Problèmes à résoudre:
1. Recopiez le passage de l'extrait sur les violences policières à Conakry qui va de « La mère de Mamadou » jusqu'à « forces de l’ordre. ».
2. Les affirmations suivantes concordent-elles avec l'extrait sur les violences policières à Conakry ? Pour chacune, répondez par oui ou non en citant les mots décisifs du texte : (a) le fils de 25 ans est étudiant ; (b) en fouillant les pièces, les policiers ont trouvé quelqu'un ; (c) le fils blessé par balle est décédé une fois arrivé à l'hôpital.

Extrait du document:
────────────────

Ils ont regardé dans toutes les pièces et n’ont vu personne. (…) Entre temps, j’avais appelé mon fils. Son arrivée a coïncidé avec la sortie des policiers de la maison qui lui ont tiré dessus. Nous l’avons conduit à l’hôpital, il a rendu l’âme en cours de route.
La mère de Mamadou Lamarana Diallo
Une autre habitante témoigne avoir été frappée avec son fils le 1er décembre.
« (..) Mon fils de 25 ans qui est étudiant allait à l’université. Il a présenté sa carte d’étudiant à des policiers, mais ils l’ont frappé. Il est revenu, et je suis ressortie ensuite avec lui jusqu’à la route. J’ai salué les policiers et je leur ai demandé si ce sont eux qui ont frappé mon fils. À ce moment, leur chef a dit : ‘Frappez ! Frappez là’. Ils ont déchiré mes habits. »
© Benjamin Girette
Utilisation de balles réelles par les forces de l’ordre
Les déclarations virulentes de la part des autorités à l’endroit de quartiers perçus comme contestataires de Conakry se sont multipliées depuis l’élection d’Alpha Condé. Cette escalade verbale a coïncidé avec de graves violations des droits humains par les forces de l’ordre.

────────────────

Données affichées:
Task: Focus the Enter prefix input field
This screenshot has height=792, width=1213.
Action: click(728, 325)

────────────────

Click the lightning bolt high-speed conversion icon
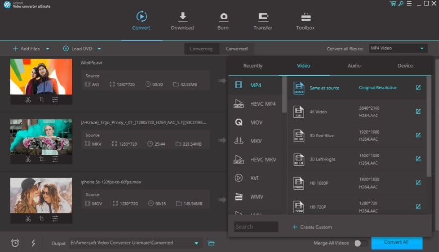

────────────────

Corrigé détaillé:
1.
La mère de Mamadou Lamarana Diallo
Une autre habitante témoigne avoir été frappée avec son fils le 1er décembre.
« (..) Mon fils de 25 ans qui est étudiant allait à l’université. Il a présenté sa carte d’étudiant à des policiers, mais ils l’ont frappé. Il est revenu, et je suis ressortie ensuite avec lui jusqu’à la route. J’ai salué les policiers et je leur ai demandé si ce sont eux qui ont frappé mon fils. À ce moment, leur chef a dit : ‘Frappez ! Frappez là’. Ils ont déchiré mes habits. »
© Benjamin Girette
Utilisation de balles réelles par les forces de l’ordre
Les déclarations virulentes de la part des autorités à l’endroit de quartiers perçus comme contestataires de Conakry se sont multipliées depuis l’élection d’Alpha Condé. Cette escalade verbale a coïncidé avec de graves violations des droits humains par les forces de l’ordre.

2.
(a) Oui : « Mon fils de 25 ans qui est étudiant allait à l’université. »
(b) Non : « Ils ont regardé dans toutes les pièces et n’ont vu personne. »
(c) Non : « il a rendu l’âme en cours de route. »